--- begin Text provided ---

Energy plays a vital role in the economic and social development of a country.

Electricity is the most widely used forms of energy. For a developing economy with high population growth rate and industrialization it is essential to keep a balance between supply of energy and increasing demand. Developing countries are facing

electricity problems and according to IEA

“1.6 billion are in the dark and by 2030, when Earth's population will likely top 8 billion, 1.3 billion people will still lack electricity. Of those, 700 million will be in Africa, and 490 million in South Asia.” (IEA, 2012)

Pakistan and India are biggest countries of South Asia which points the fact that industrialization and high population growth rate can lead to severe power crises in these countries if investment does not keep up with increase in demand. Indeed, Pakistan is currently facing severe power crises.

--- end Text provided ---
--- begin Information given ---

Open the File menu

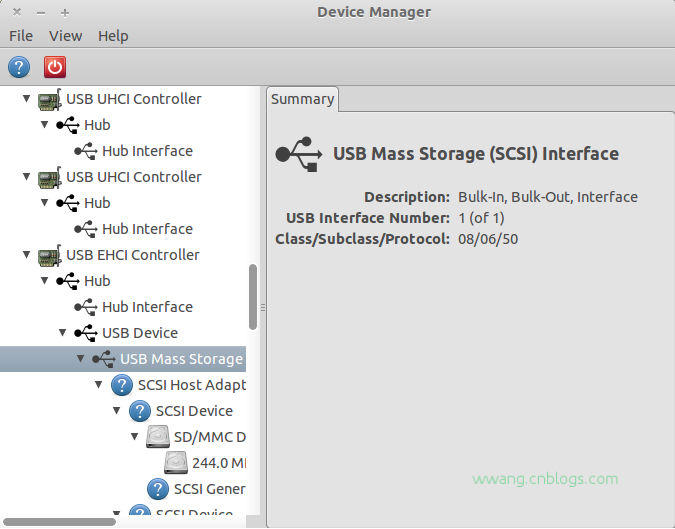click(x=21, y=36)
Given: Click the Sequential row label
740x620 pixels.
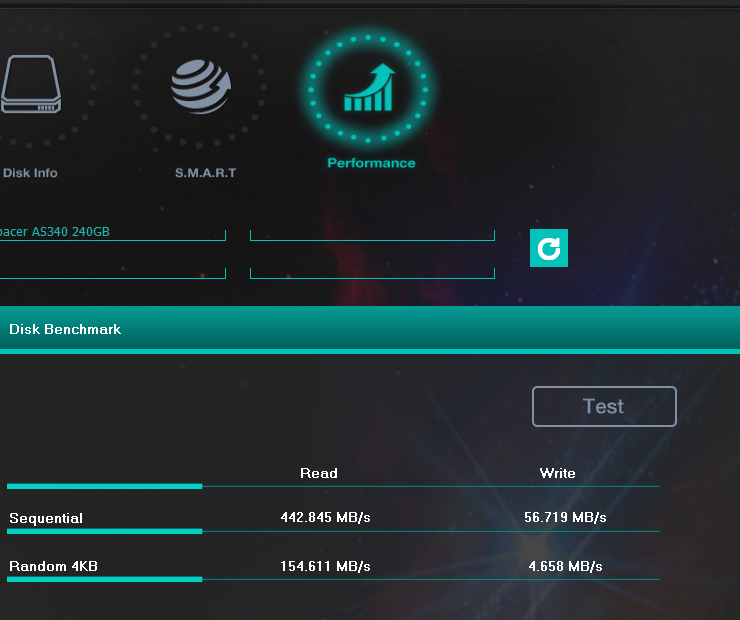Looking at the screenshot, I should [x=46, y=518].
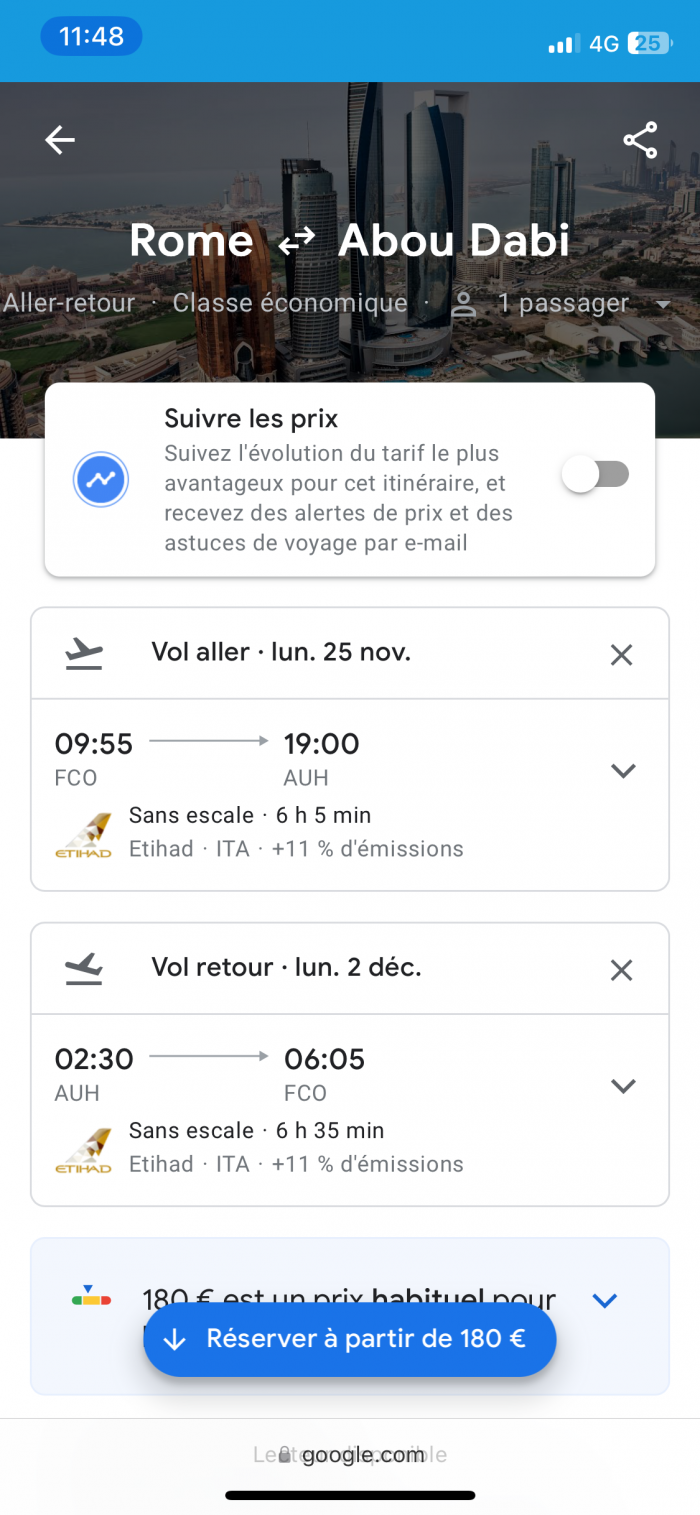The width and height of the screenshot is (700, 1515).
Task: Tap the back arrow icon
Action: [60, 140]
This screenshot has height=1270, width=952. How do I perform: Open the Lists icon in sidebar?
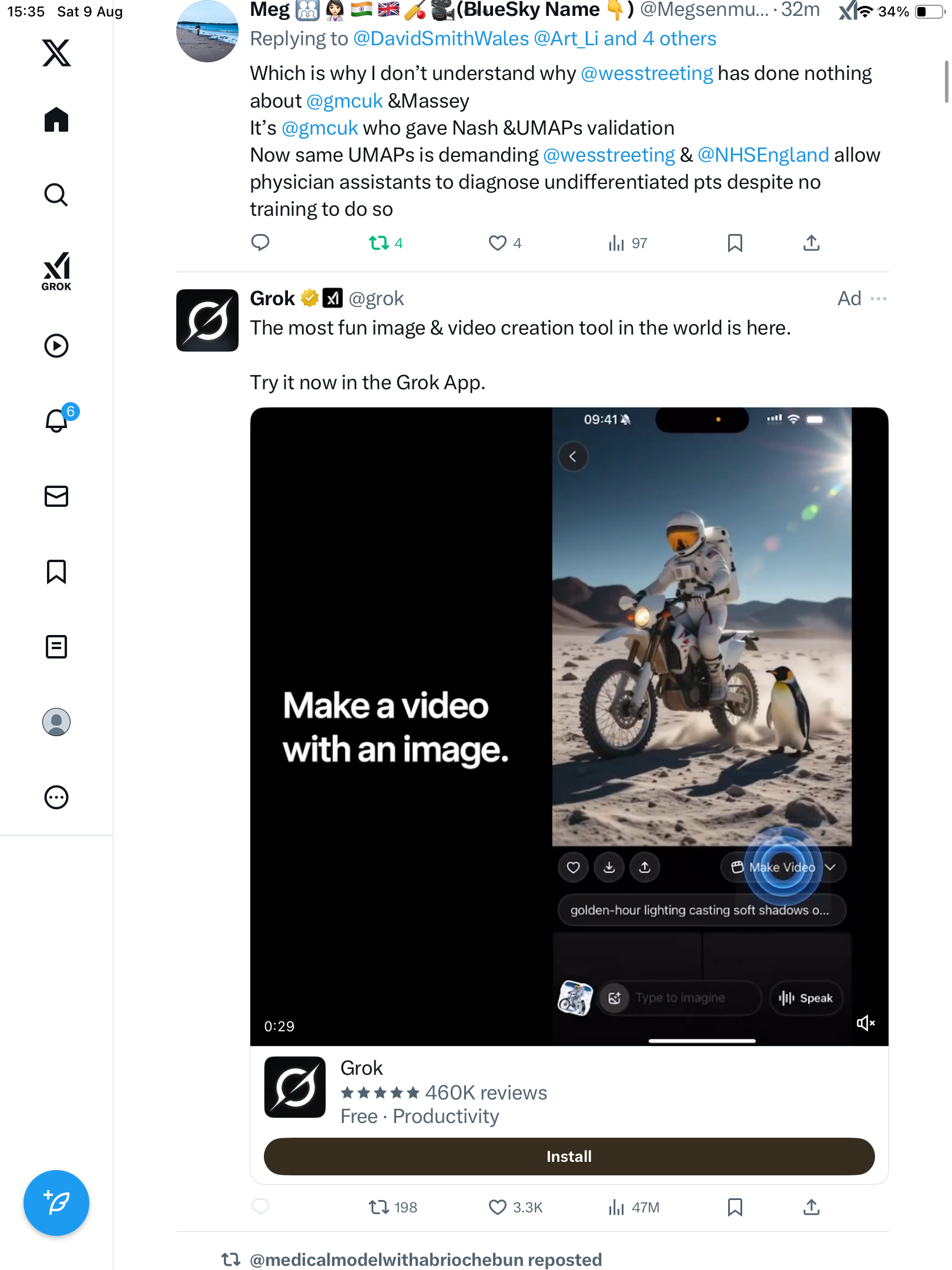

--- end Information given ---

Task instructions:
Set down, word for word, the part of the passage on electricity shortages from "electricity problems and" to "severe power crises.". The lines are unrelated to the passage on electricity shortages.

Result:
electricity problems and according to IEA

“1.6 billion are in the dark and by 2030, when Earth's population will likely top 8 billion, 1.3 billion people will still lack electricity. Of those, 700 million will be in Africa, and 490 million in South Asia.” (IEA, 2012)

Pakistan and India are biggest countries of South Asia which points the fact that industrialization and high population growth rate can lead to severe power crises in these countries if investment does not keep up with increase in demand. Indeed, Pakistan is currently facing severe power crises.